As you might have noticed, I have many irons in the fire! Maybe, too many? Since Easter, I feel like I have been doing something 24/7. Twins, work, blog, more work, working-out, more work, too little sleep and more. I always try to be efficient and get the most of the day. It is good to get things done, but my brain has suffered from information overload. Is my effectiveness my worst enemy?
My brain needed a break
I felt a need to do nothing and log off. A long weekend at my parents farm up north was just what I needed. Four days at low speed, spending valueable time with my family. The valley is far away from everything and close to nature. The internet connection is slow. My mobile network does not reach the farm, at the very end of the valley. Perfect! I was forced to log off and downshift.
I have enjoyed doing “nothing”! Going to bed before 10 pm and sipping my morning coffee at 6 am. I have had some morning runs accompanied by complete silence, only broken by singing spring birds. My eyes have rested the slowly moving green stream, from the nearby glacier. Plenty of time with my twins and walks in beautiful surroundings. Being away from the busy city life and doing nothing has been like a vitamin pill.
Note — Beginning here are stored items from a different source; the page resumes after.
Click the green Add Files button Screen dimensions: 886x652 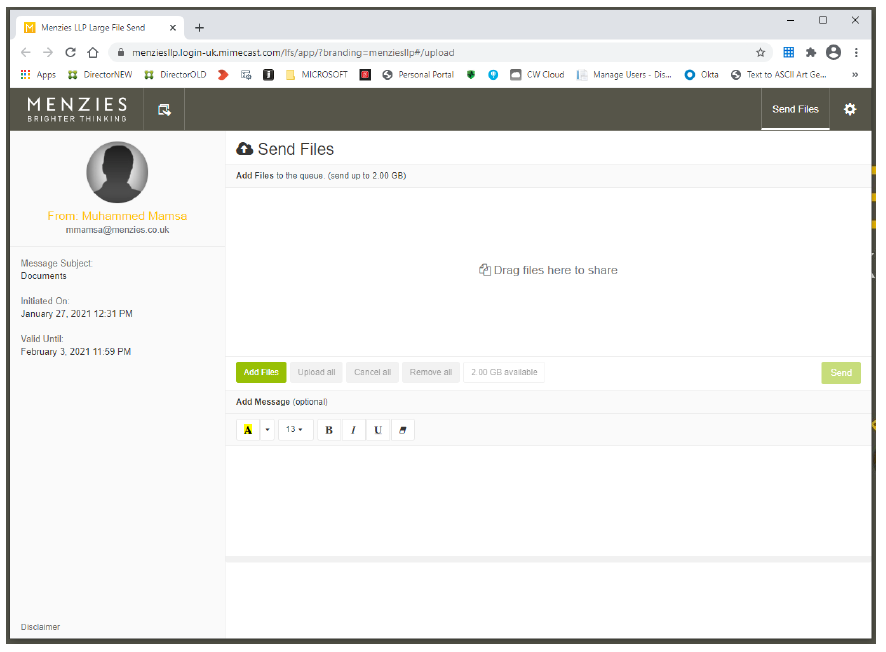click(x=261, y=372)
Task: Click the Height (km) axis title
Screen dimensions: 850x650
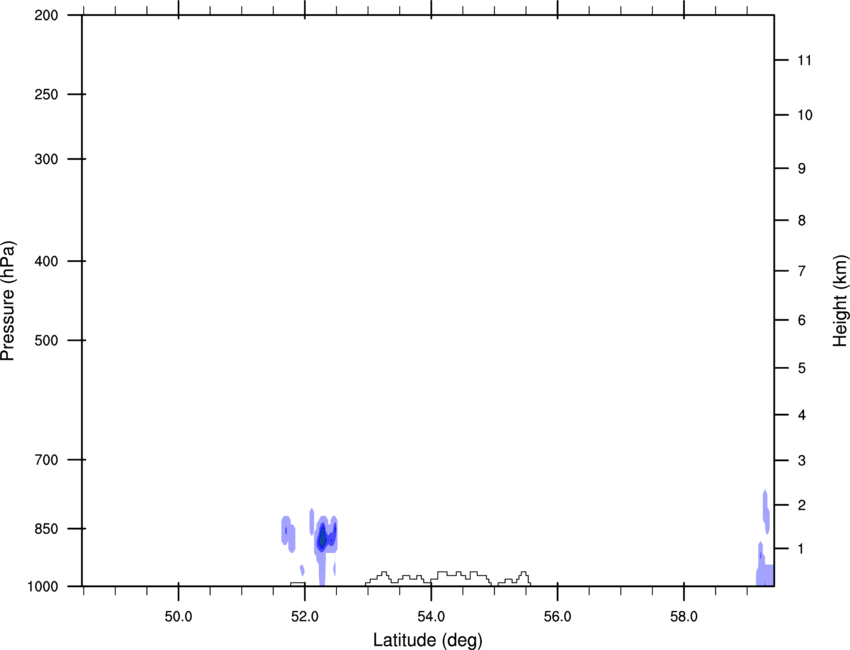Action: (840, 300)
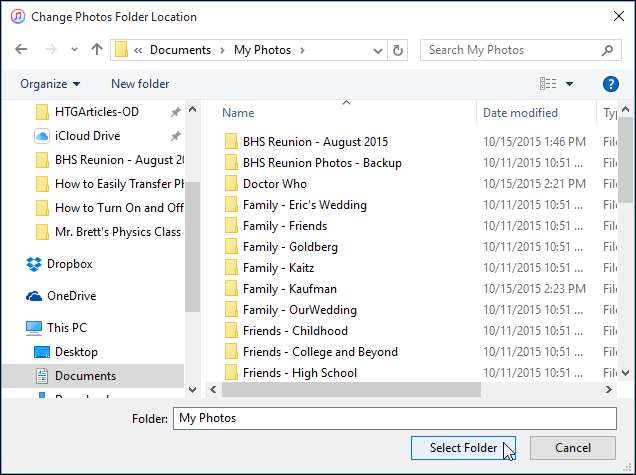This screenshot has width=636, height=475.
Task: Click the Up one level arrow
Action: pyautogui.click(x=96, y=49)
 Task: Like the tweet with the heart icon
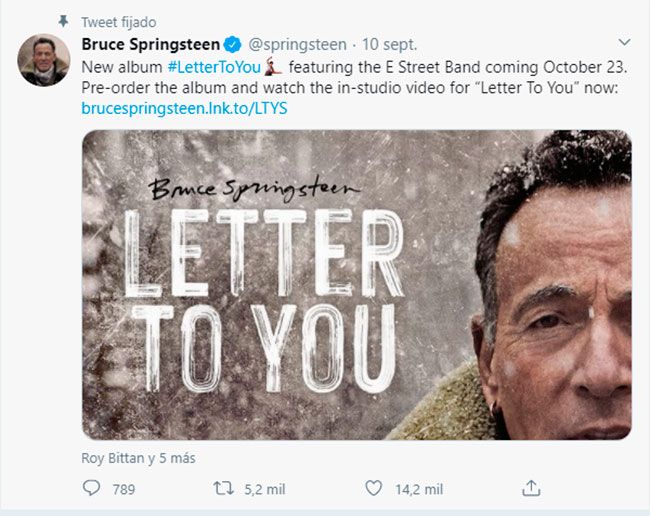pos(373,489)
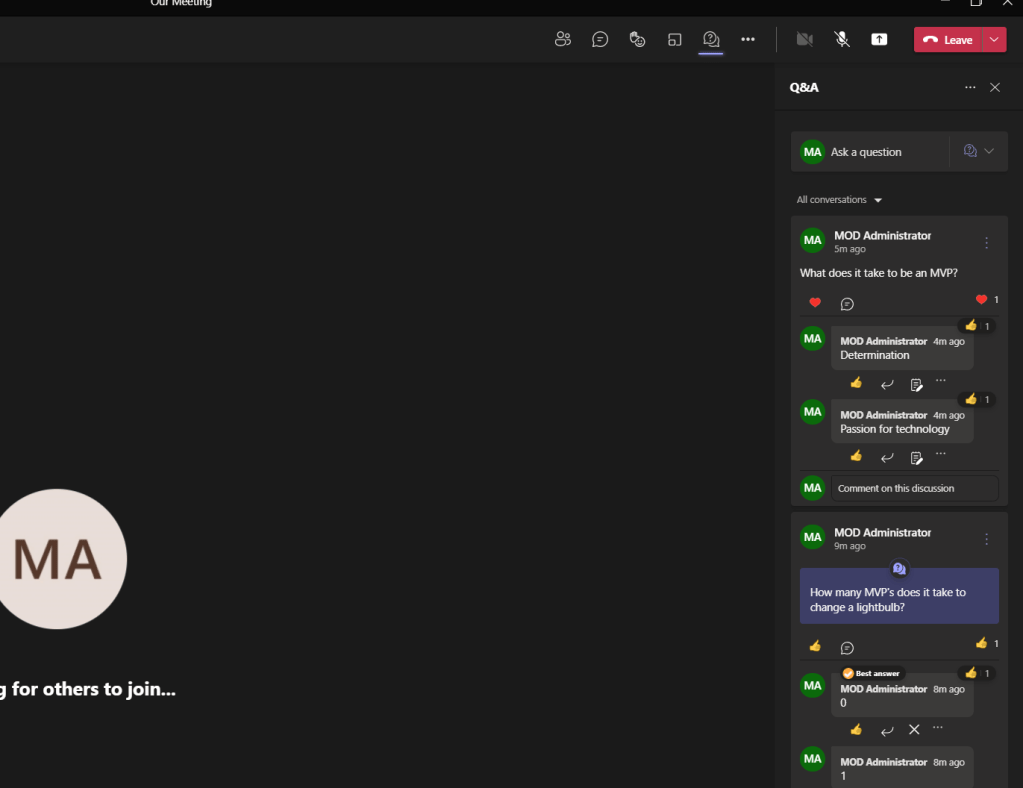Screen dimensions: 1023x788
Task: Toggle thumbs-up on the lightbulb question
Action: coord(815,646)
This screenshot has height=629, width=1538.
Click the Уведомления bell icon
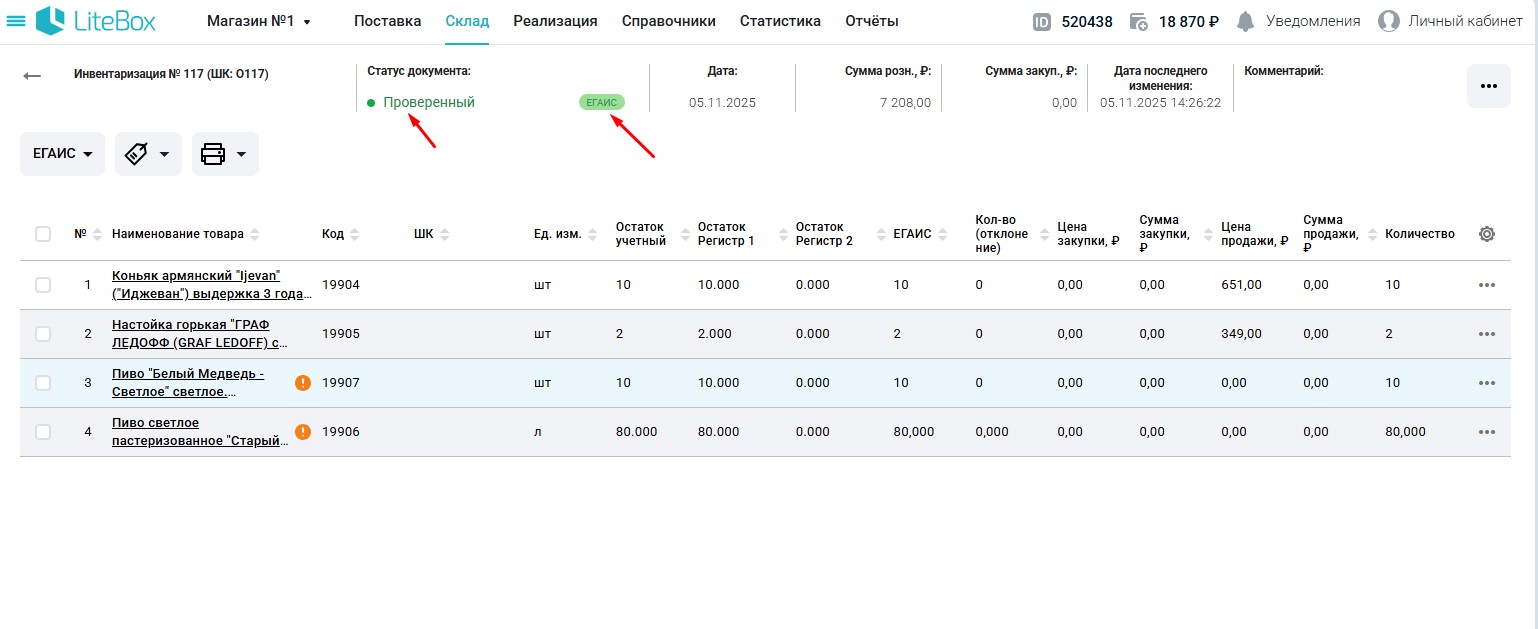click(x=1245, y=21)
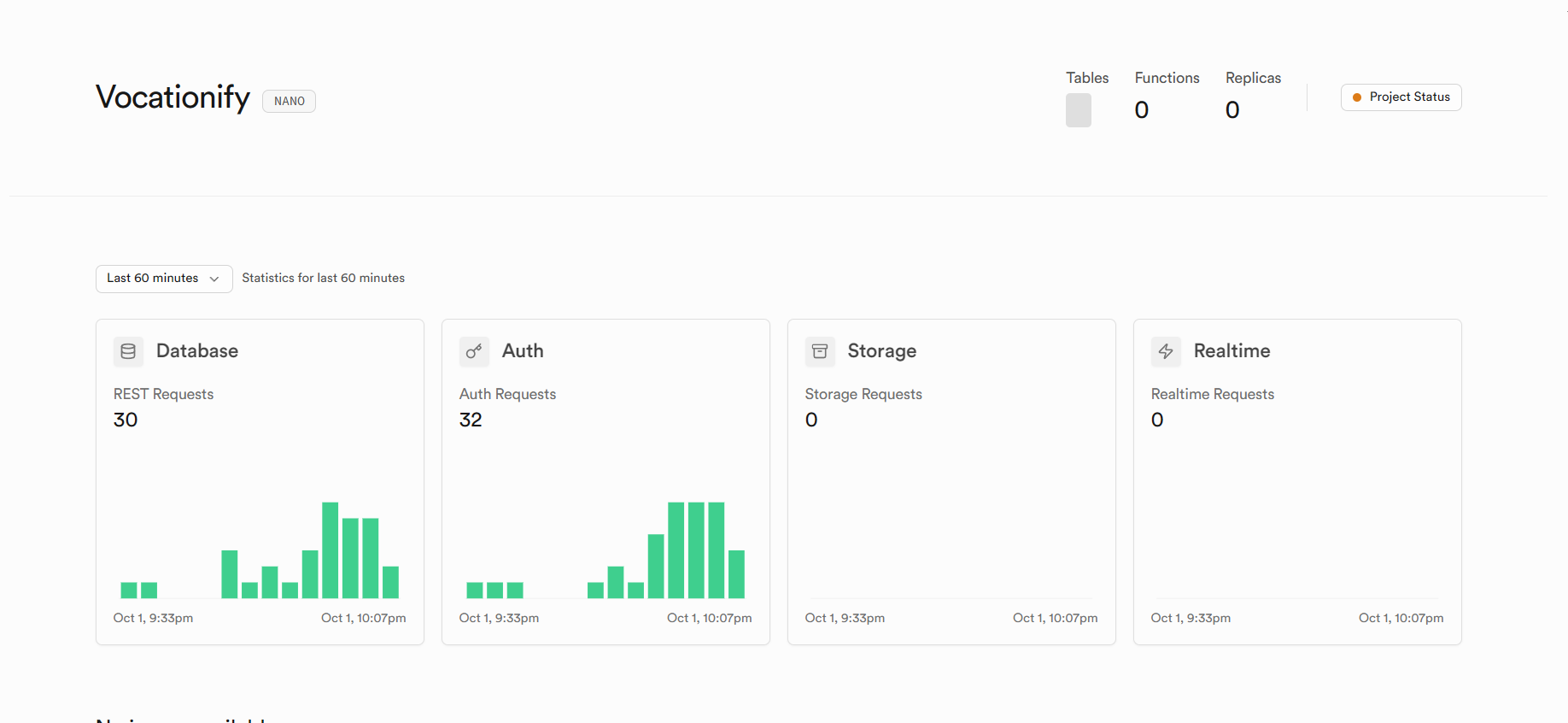The image size is (1568, 723).
Task: Click the rightmost bar in Auth Requests chart
Action: pos(736,573)
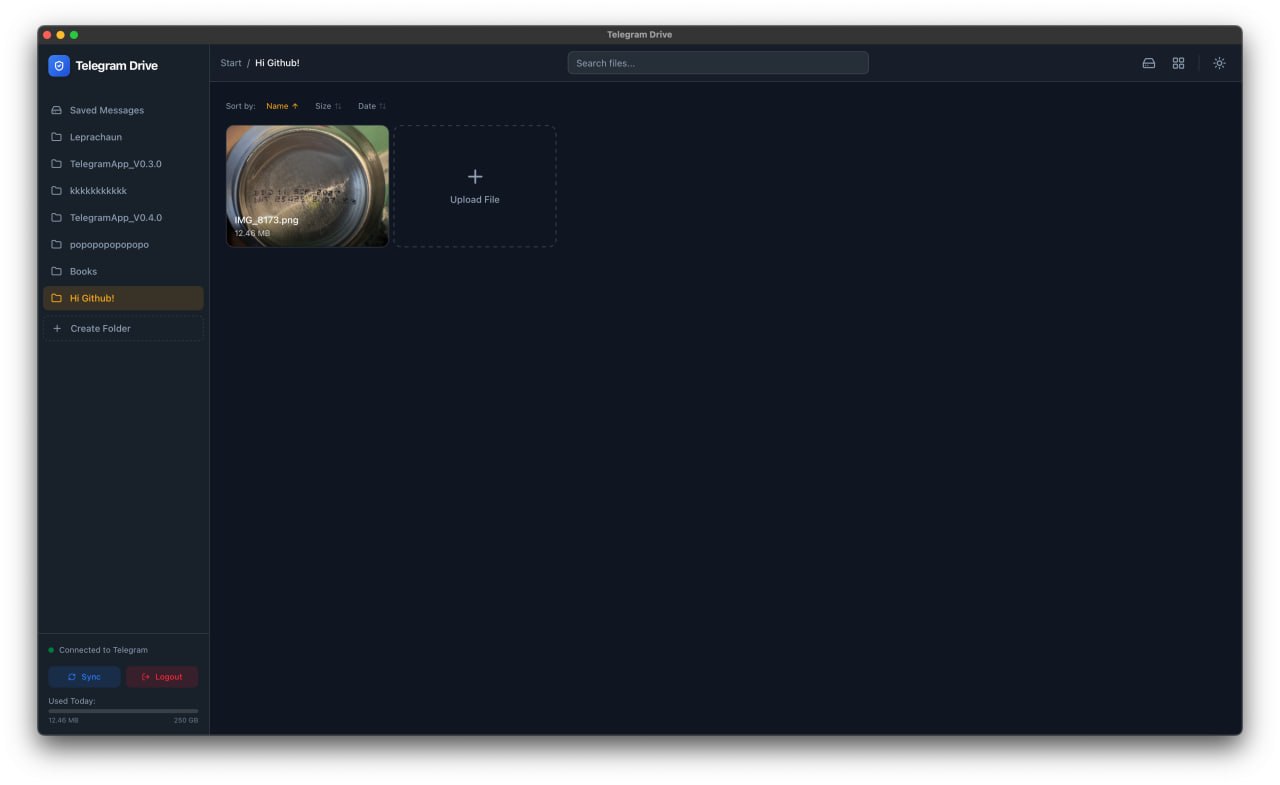Toggle light theme with sun icon
This screenshot has width=1280, height=785.
click(x=1219, y=63)
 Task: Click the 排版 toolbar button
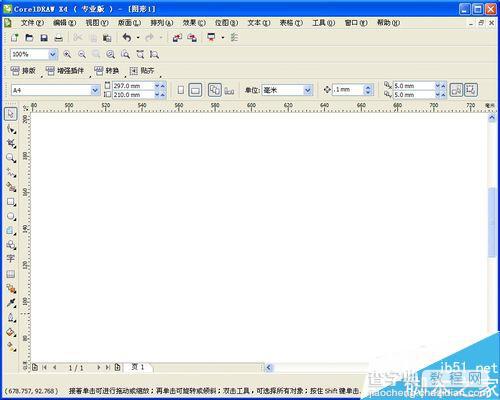(23, 71)
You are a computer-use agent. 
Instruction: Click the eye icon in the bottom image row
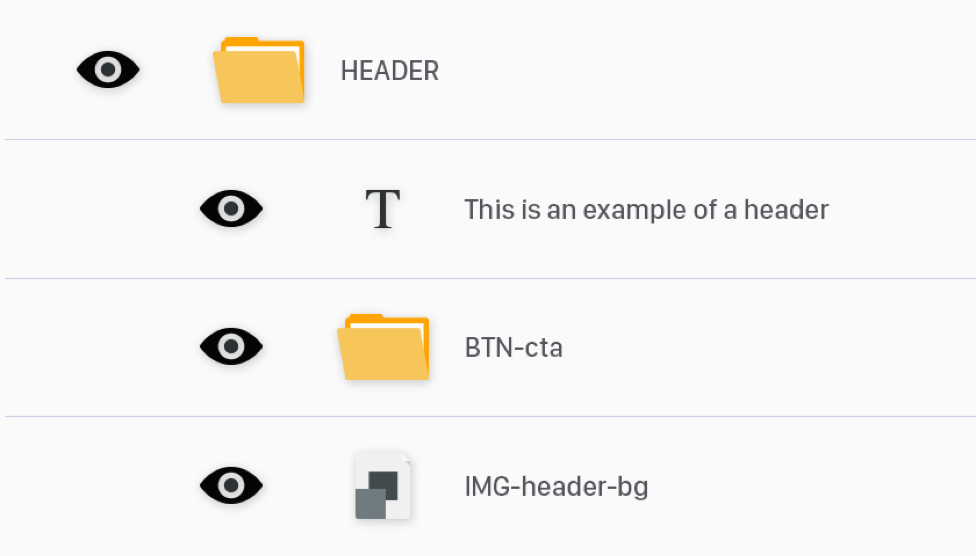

Doing nothing is good for your mental health
It feels like my brain has been down and re-booted. Research shows that doing nothing is good for our mental health. The scientist Andres Smart, the author of Auto-Pilot: The Art and Science of Doing Nothing, used the latest findings in neuroscience to show that our brains need idleness. As a matter of fact, doing nothing leads to happiness. (Source: Tom Hodgkinson, Independent.co.uk)
My own experience is that doing nothing has been good.
- I breath slower
- I get new ideas
- I have time to reflect and think things through
- My brain feels more sorted
- I have more energy
I am ready for a new week! I hope, you feel the same!